Start Source text
Yet Duke Ellington had a point in his estimation of Miles' need to continually challenge himself and invent new forms in his work. Looking back, Miles would see this time in the same light as the other truly creative periods in his life. He was married (briefly as it turned out) to singer Betty Mabry who had a great influence on him. She introduced him to both Sly Stone and Jimi Hendrix, both whom she knew well. She changed the way Miles dressed. She put him in touch with the way that a new Black generation was thinking and expressing itself. And what Miles heard in Jimi Hendrix's blues and Sly and the Family Stone's funk was a new assertiveness, a new means of shaking off the shackles of the past that had led musicians like himself to play music composed by commercial composers, dress like businessmen and play in clubs that most young Blacks would not want to be seen in. Jimi Hendrix's take on "The Star Spangled Banner" at Woodstock – check that out at YouTube - said it all. He had arrived at a similar place to John Coltrane's deconstruction of "My Favorite Things" but was performing it for an audience of 400,000.

But there were other, less widely publicised influences. Miles Davis had met English composer and cellist Paul Buckmaster in London and invited him to New York and he had introduced him to the music of Karlheinz Stockhausen.

Later, Miles would say: "I studied.... Stockhausen's concepts of music. I got further and further into the idea of music as a process. I had always written in a circular way and through Stockhausen I could see that I didn't want to ever play again from eight bars to eight bars, because I never end songs, they just keep going on."*

So, yes, "Bitches Brew" is influenced by funk and Jimi Hendrix's blues and his novel use of multitracking, as has been widely observed. But in this context and above all, "Bitches Brew" is music that comes about as a result of a way of working. And Miles Davis has left us with a very clear account of how this was done:

"I had been experimenting with writing a few simple chord changes for three pianos... So I had been writing these things down, like one beat chord and a bass line, and I found out that the more we played it, it was always different ……Then I started to think about something larger, a skeleton of a piece.… I told the musicians that they could do anything they wanted, play anything they heard, but I had to have this, what they did as a chord… I told them that at rehearsals and then I brought in these musical sketches that nobody had seen, just like I did on "Kind Of Blue" and "In A Silent Way"…"*

Once the recording sessions began, producer Teo Macero was told to keep the tapes rolling.
End Source text
Start Data listing
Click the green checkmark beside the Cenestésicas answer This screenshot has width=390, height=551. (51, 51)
End Data listing
Start Data listing
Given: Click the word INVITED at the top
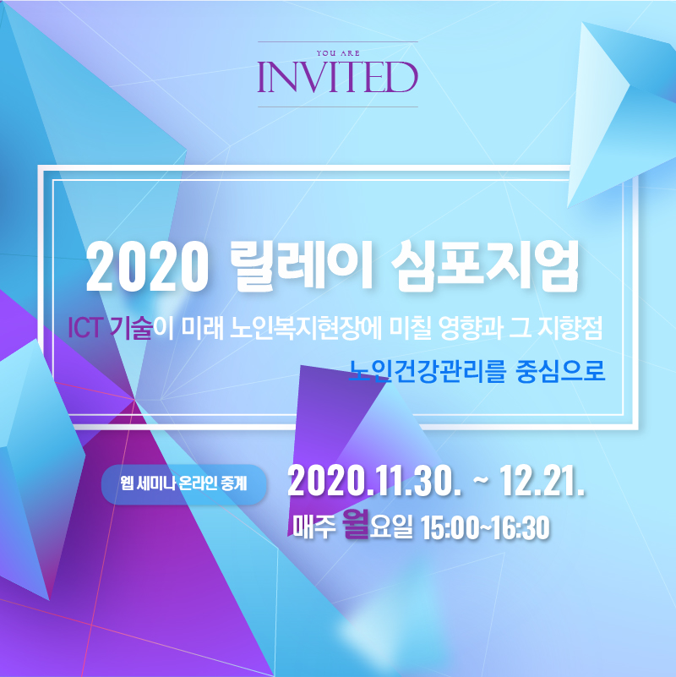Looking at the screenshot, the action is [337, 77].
End Data listing
Problem set:
1) According to the passage on Miles Davis, to which two musicians did Betty Mabry introduce him?
2) From the passage on Miles Davis, set down word for word the portion starting with "But there were" and going on through "of Karlheinz Stockhausen.".

Task-by-task solutions:
1) Sly Stone and Jimi Hendrix.

2)
But there were other, less widely publicised influences. Miles Davis had met English composer and cellist Paul Buckmaster in London and invited him to New York and he had introduced him to the music of Karlheinz Stockhausen.